“Slap in the Face” Award: Panty Patrol
Hi, everybody - welcome back to the funny side of money.
This week the cheek smacker goes to all those 20- and 30-somethings who think owning a smartphone or a tablet is some kind of intellectual achievement.
You know the ones I’m talking about: the ones who laugh because you don’t have the latest wow now phone and who flaunt these idiot-proof devices as if it takes talent to use them or qualifies them to be considered higher functioning.
But it goes further than that. Not only have the Techno Gens - that’s what I call them; not the Gen X’ers or the Millennials - these Techno Gens have gone too far with their lust for information and control.
Now they have underwear with the same locater device that their phones have. The same ones any law enforcement agency or national security agency can turn on without their owners knowing it and track and record everything they say and do.
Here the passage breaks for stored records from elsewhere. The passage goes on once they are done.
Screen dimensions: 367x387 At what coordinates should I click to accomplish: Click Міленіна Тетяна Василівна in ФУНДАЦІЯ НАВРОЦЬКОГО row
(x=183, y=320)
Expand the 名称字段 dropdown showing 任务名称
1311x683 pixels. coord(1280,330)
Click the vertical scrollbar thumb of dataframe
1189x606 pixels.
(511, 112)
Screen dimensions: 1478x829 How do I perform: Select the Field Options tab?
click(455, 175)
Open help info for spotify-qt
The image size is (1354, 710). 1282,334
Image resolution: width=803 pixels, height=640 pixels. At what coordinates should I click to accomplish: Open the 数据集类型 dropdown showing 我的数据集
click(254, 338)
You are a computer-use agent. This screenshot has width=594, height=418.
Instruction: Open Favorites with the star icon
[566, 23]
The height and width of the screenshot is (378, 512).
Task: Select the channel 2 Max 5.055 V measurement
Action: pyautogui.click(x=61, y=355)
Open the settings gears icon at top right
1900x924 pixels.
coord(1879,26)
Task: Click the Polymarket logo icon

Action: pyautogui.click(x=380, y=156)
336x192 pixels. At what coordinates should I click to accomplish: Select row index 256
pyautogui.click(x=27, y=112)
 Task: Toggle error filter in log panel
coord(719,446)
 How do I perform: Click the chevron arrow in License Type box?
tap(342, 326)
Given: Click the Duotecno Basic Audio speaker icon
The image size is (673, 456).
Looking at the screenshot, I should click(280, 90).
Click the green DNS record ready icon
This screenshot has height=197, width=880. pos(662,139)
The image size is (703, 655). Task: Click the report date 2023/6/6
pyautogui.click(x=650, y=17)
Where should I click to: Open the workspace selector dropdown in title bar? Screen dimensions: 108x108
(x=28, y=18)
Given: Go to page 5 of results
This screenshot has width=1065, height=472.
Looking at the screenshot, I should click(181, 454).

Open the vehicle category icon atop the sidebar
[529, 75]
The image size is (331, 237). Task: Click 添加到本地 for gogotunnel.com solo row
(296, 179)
YUP! You heard me. The geo-positioning technology that is in smartphones is now in ladies underwear.
And you thought all that information you have been sharing was just for your friends’ use only? No way! Everybody is watching and listening.
Anyway, it seems there is now what is being called a high-tech chastity belt that can track a woman’s location while she is wearing this new underwear.
And, yes only women’s underwear is available with a tracking device in it. I’m sure that will change very quickly.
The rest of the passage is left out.